2. Description of the Prior Art
A large number of downhole tools are used in the oil and gas industries which must be lowered from the well surface to a selected location within the well bore. Many of these downhole tools have component parts which are fragile, or which otherwise need protection from scraping, jarring or otherwise impacting the surrounding cased or uncased well bore during the running-in operation. For example, commonly used downhole tools which require the provision of a seal in the annular area located between a fluid transmission conduit, or other tubing string, and a surrounding conduit such as the outer well casing. Such tools may be employed in the drilling and completion of the well, the production of the well, the servicing of the well, or the closing-in of a well.

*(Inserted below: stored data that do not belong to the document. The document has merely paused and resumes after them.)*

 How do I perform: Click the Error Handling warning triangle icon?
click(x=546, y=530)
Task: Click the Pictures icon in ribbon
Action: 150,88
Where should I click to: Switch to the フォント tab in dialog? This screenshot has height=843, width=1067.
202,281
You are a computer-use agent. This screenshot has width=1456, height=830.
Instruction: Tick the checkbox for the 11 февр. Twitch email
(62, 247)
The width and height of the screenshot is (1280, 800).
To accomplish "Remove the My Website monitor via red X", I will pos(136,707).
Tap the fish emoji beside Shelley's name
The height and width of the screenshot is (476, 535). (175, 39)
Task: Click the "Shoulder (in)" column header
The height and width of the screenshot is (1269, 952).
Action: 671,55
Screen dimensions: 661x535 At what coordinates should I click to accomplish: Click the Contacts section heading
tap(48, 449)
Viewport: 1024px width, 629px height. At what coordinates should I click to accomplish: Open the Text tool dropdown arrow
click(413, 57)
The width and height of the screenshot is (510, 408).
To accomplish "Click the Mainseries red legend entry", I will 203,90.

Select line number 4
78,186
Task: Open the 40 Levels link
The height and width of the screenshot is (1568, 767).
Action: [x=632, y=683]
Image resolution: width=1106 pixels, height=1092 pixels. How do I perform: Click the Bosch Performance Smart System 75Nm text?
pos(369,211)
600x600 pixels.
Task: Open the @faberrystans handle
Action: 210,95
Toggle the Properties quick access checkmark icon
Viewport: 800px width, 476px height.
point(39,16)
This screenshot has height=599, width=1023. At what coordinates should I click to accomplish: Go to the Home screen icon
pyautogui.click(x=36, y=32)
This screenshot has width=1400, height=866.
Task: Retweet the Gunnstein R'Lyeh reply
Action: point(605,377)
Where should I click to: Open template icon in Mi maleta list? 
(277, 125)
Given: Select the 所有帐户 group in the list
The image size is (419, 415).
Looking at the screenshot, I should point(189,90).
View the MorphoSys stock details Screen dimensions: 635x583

Conventional packers utilize an anchoring system which holds a sealing element in position against other upwardly or downwardly acting pressure differentials in order to establish such an annular seal. Such conventional packers typically employ radially extendible gripping slip systems and radially expandable packing or sealing elements to prevent fluid communication and to provide pressure integrity. Such packers are typically run-in to position within the well bore and set either on a tubing string or on a wireline setting tool. Those packers which are set on a tubing string are typically set using hydraulic pressure within the tubing, hydrostatic pressure in the well bore, or a combination of both. Such packers may also be mechanically set by the application of the force or weight to the tubing string. Permanent packers of the above type include an internal seal bore for receiving tubing which can be retrieved while leaving the packer in place. Retrievable packers utilize such techniques as rotation of the tubing string to release the gripping slip assemblies and packing elements for retrieval of the packing element.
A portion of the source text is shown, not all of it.